The controversy surrounding Fidelity Bank Data Breach has gone a notch higher with the Nigerian bank rejections all allegations of privacy violations. The institution, a tier-2 bank with a market capitalization of ₦323billion ($205 million), has vehemently denied allegations of a data breach and has disputed the ₦555.8 million fine imposed on it by the Nigerian Data Protection Commission (NDPC). The bank maintains that it has not violated any data protection laws and that the NDPC’s allegations are unfounded.
The dispute arose after a customer claimed in April 2023 that Fidelity Bank had used their personal information without consent to open an account. The NDPC, upon investigating the matter, found evidence to support the customer’s claim and issued the fine. However, Fidelity Bank has contested the NDPC’s findings, asserting that an internal investigation revealed no evidence of a data breach and that the account opening process was not completed due to missing documentation.
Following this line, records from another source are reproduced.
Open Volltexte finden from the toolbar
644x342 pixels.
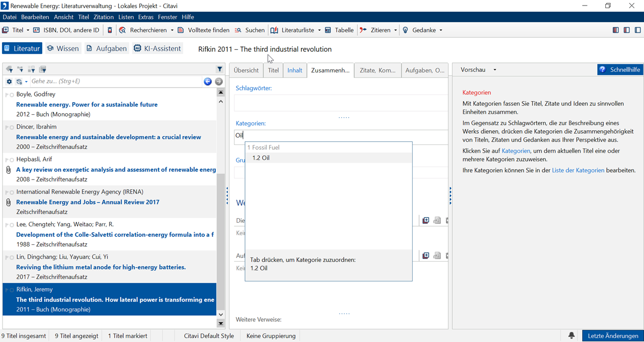pos(203,30)
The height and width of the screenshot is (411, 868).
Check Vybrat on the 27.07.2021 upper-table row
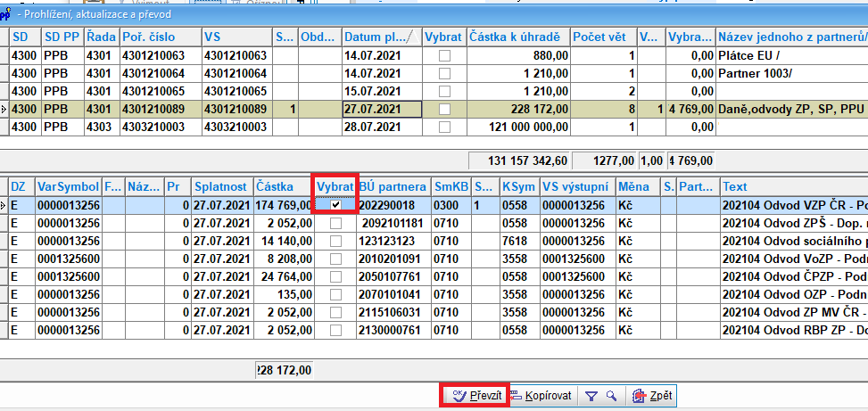pos(444,109)
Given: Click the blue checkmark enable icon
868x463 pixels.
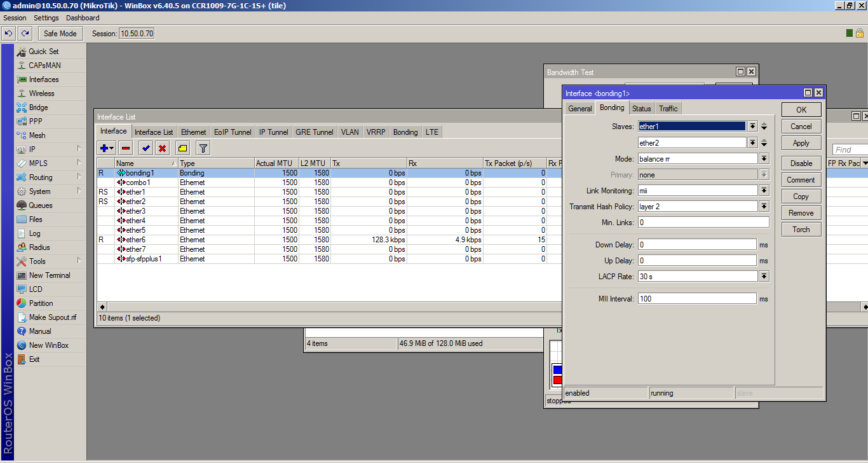Looking at the screenshot, I should (x=146, y=148).
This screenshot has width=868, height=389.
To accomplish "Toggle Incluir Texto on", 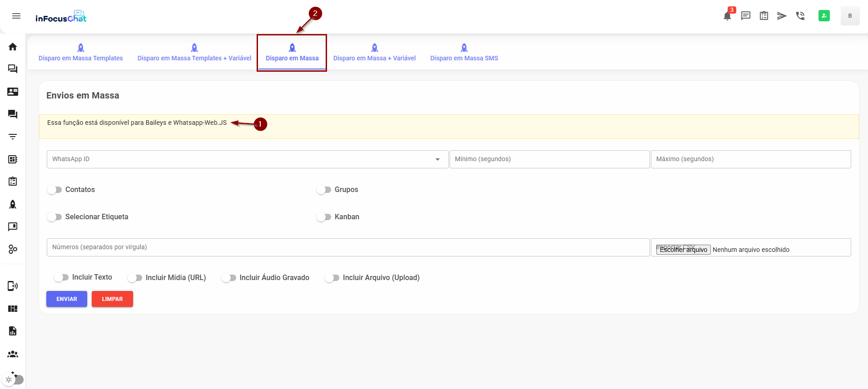I will coord(61,277).
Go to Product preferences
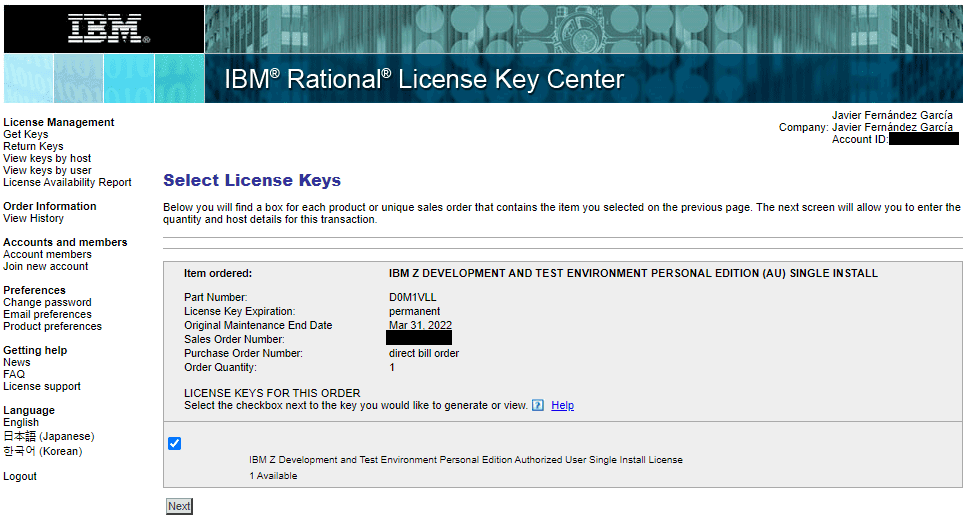 pos(52,326)
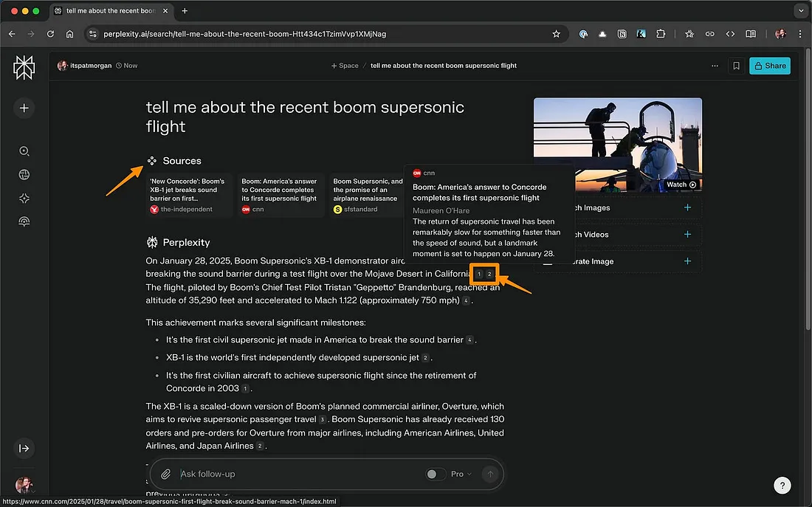The height and width of the screenshot is (507, 812).
Task: Click the Share button
Action: pos(769,66)
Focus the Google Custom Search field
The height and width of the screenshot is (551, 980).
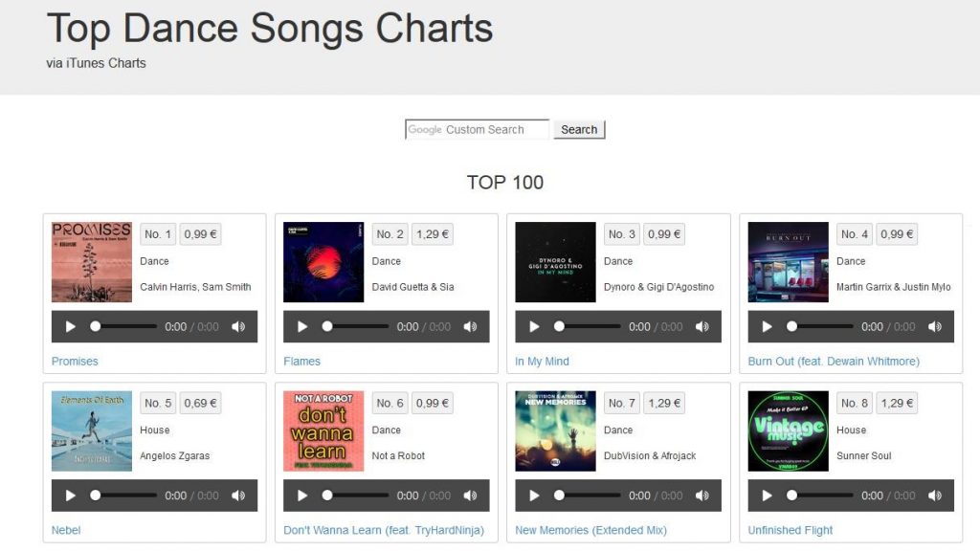478,129
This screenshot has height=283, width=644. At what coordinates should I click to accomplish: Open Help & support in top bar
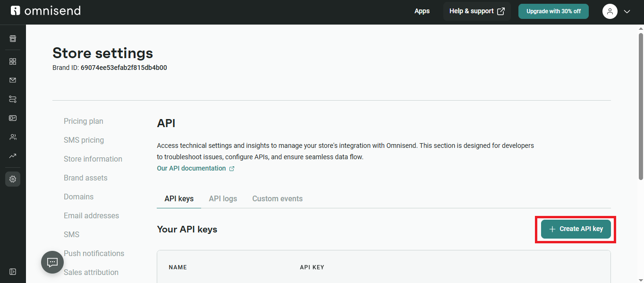pos(477,11)
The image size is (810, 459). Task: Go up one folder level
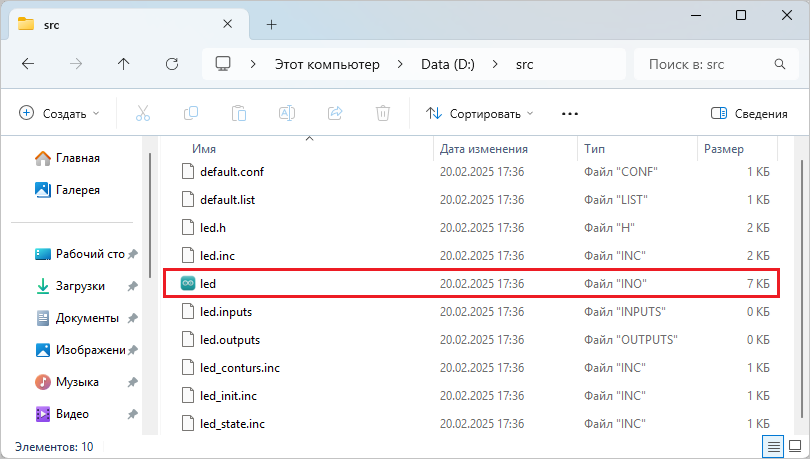pyautogui.click(x=123, y=64)
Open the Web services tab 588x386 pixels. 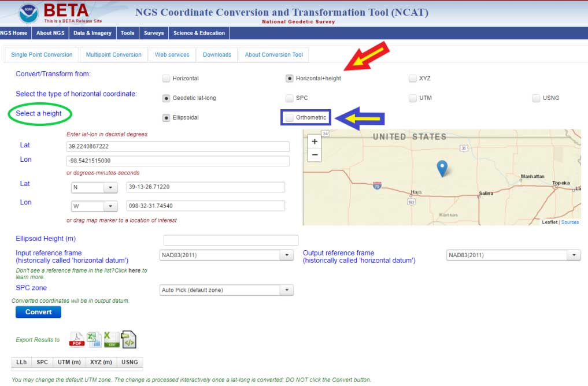pos(172,55)
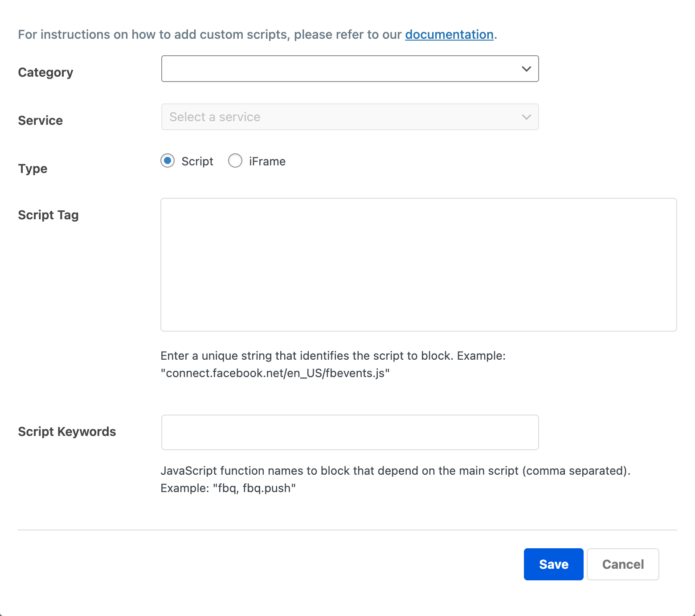This screenshot has height=616, width=695.
Task: Click the Script Keywords label
Action: click(x=67, y=431)
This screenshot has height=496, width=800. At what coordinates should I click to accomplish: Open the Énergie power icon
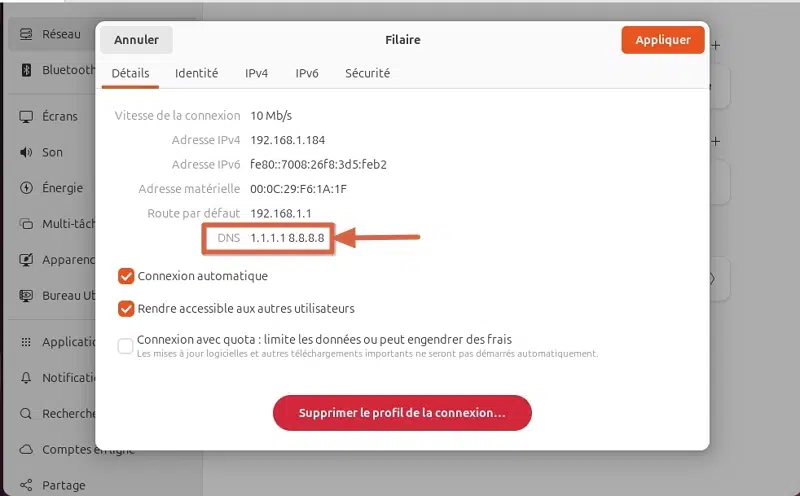click(x=26, y=188)
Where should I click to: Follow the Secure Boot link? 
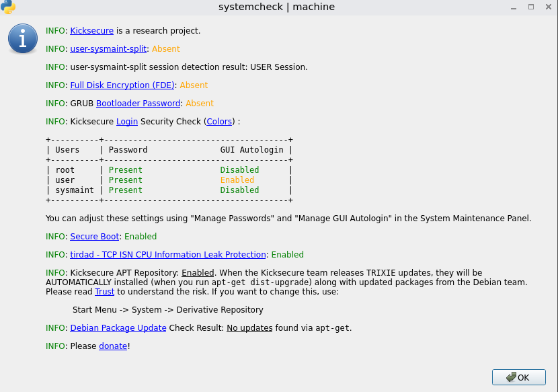point(95,237)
NDPC’s Perspective on Data Breach
In a statement issued by Babatunde Bamigboye, Head of Legal, Enforcement, and Regulations, NDPC, on August 21, 2024, the commission said that it discovered that the bank processed personal data without obtaining informed consent from data subjects. These breaches were found to involve tools such as cookies and the bank’s mobile app, which had been downloaded over one million times.
In addition to its non-compliance, Fidelity Bank was found to be relying on third-party data processors that were also not compliant with the regulations. Under the law, organizations are not only required to be compliant but must also ensure that their vendors, agents, and contractors adhere to the same standards when handling personal data.
The Commission’s initial decision was issued in July 2023, followed by a directive in December 2023 to pay a remedial fee. Despite over ten correspondences and repeated warnings, the bank failed to present a satisfactory remedial plan.
Fidelity Bank’s Response
Reacting to this, Fidelity Bank strongly denied the allegations of a data breach. In a statement released on its website, the bank emphasized that it took data privacy and protection very seriously and had implemented robust security measures to safeguard customer information.
“On May 2nd 2023, we responded to the NDPC that the bank did not violate any law because there was no data breach and that the account opening process was not completed. On our part, we carried out due diligence by immediately blocking the account and subsequently closing the account when we did not receive the outstanding documents. At no point in the process was the account ever operational,” the bank said.
“As a Bank, we remain in discussions with the NDPC over an amicable resolution to this matter,” it added in its statement.
Implications of the Dispute
The dispute between Fidelity Bank and the NDPC has significant implications for the banking industry in Nigeria. If the bank is found guilty of violating data protection laws, it could face additional penalties and damage to its reputation.
Moreover, the outcome of this case could set a precedent for other financial institutions facing similar allegations. Other banks may be more cautious about their data handling practices to avoid facing similar legal challenges.
The dispute also highlights the growing importance of data privacy and protection in Nigeria. As the country’s digital economy continues to expand, it is essential for organizations to prioritize data security and comply with relevant regulations.
Conclusion
The dispute between Fidelity Bank and the NDPC over data breach allegations is a significant development in the Nigerian banking industry. The outcome of this case will have implications for the future of data privacy and protection in the country. It is essential for all organizations, especially financial institutions, to prioritize data security and comply with relevant regulations to avoid facing similar legal challenges.